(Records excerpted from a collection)
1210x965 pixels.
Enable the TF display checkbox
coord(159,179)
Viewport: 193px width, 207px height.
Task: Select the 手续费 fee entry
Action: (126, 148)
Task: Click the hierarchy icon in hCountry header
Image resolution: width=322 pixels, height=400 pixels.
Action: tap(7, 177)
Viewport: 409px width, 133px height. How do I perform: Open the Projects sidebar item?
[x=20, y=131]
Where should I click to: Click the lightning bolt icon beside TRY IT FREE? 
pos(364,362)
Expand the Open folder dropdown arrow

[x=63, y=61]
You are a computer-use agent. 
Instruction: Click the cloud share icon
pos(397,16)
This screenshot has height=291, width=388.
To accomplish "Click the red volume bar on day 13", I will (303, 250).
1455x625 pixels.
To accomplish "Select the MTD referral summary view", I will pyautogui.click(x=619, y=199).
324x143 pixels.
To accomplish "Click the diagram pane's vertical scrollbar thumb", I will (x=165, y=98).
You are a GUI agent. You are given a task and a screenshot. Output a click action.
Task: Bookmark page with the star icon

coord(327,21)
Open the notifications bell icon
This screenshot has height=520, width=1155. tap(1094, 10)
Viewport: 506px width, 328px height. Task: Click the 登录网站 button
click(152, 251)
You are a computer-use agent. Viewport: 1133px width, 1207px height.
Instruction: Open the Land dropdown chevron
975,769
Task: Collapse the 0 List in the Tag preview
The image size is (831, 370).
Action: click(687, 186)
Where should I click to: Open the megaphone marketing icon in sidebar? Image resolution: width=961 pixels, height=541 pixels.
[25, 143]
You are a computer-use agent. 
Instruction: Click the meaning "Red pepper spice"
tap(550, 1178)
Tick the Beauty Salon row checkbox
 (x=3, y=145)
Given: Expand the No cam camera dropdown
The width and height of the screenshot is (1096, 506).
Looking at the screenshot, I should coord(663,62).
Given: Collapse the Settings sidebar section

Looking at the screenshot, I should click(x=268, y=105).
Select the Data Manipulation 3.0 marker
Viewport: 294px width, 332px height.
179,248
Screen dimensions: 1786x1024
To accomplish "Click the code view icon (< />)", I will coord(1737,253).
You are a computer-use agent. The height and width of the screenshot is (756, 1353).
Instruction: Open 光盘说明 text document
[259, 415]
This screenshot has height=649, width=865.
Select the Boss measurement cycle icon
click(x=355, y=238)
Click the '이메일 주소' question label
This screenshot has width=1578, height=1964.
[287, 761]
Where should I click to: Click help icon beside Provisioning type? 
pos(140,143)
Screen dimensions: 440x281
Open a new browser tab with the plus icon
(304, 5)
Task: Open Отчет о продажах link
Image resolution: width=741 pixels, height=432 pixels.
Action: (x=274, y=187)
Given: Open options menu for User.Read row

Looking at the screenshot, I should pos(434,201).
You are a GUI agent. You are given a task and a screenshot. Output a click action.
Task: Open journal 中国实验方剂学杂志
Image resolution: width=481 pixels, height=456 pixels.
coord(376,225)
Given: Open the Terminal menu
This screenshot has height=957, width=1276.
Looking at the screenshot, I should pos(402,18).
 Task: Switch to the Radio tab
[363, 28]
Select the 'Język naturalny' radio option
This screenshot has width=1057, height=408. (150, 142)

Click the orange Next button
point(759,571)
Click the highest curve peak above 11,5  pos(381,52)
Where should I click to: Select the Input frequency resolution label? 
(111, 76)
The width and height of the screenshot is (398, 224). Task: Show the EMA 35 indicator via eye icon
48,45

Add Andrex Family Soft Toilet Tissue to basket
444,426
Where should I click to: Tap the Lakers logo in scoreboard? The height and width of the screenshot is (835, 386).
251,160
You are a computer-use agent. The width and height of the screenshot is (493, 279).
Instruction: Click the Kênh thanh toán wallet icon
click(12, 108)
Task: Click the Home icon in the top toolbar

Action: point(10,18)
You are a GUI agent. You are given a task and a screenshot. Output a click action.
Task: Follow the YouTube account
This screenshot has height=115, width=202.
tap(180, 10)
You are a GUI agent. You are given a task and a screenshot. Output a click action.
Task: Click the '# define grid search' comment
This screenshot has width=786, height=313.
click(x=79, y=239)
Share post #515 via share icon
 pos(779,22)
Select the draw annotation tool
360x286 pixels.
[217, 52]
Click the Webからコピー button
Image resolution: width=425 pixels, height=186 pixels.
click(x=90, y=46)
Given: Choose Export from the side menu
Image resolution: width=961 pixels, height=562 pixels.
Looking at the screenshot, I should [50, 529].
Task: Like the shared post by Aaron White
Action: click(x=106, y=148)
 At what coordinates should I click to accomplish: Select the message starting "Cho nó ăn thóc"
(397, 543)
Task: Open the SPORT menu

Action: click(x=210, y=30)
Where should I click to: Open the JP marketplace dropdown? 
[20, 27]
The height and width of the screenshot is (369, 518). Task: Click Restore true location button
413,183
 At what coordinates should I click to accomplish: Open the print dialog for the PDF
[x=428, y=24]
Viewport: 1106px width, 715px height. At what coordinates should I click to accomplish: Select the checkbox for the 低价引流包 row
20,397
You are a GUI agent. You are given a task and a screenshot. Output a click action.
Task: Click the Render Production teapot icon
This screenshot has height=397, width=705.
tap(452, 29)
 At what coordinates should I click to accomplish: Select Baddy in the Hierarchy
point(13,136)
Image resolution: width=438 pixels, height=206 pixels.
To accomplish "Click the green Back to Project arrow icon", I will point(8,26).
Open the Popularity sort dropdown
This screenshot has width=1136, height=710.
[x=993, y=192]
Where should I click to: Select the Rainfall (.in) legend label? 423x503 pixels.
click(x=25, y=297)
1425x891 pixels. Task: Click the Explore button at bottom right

- Task to carry out -
Which lines in the records contain the word "computer"? Copy each one.

- Task solution -
You are a computer-use agent. 
You are a computer-use agent. Viewport: 1133px width, 1207px height.
You are a computer-use agent. 
You are a computer-use agent. The height and width of the screenshot is (756, 1353).
You are a computer-use agent. The width and height of the screenshot is (493, 279).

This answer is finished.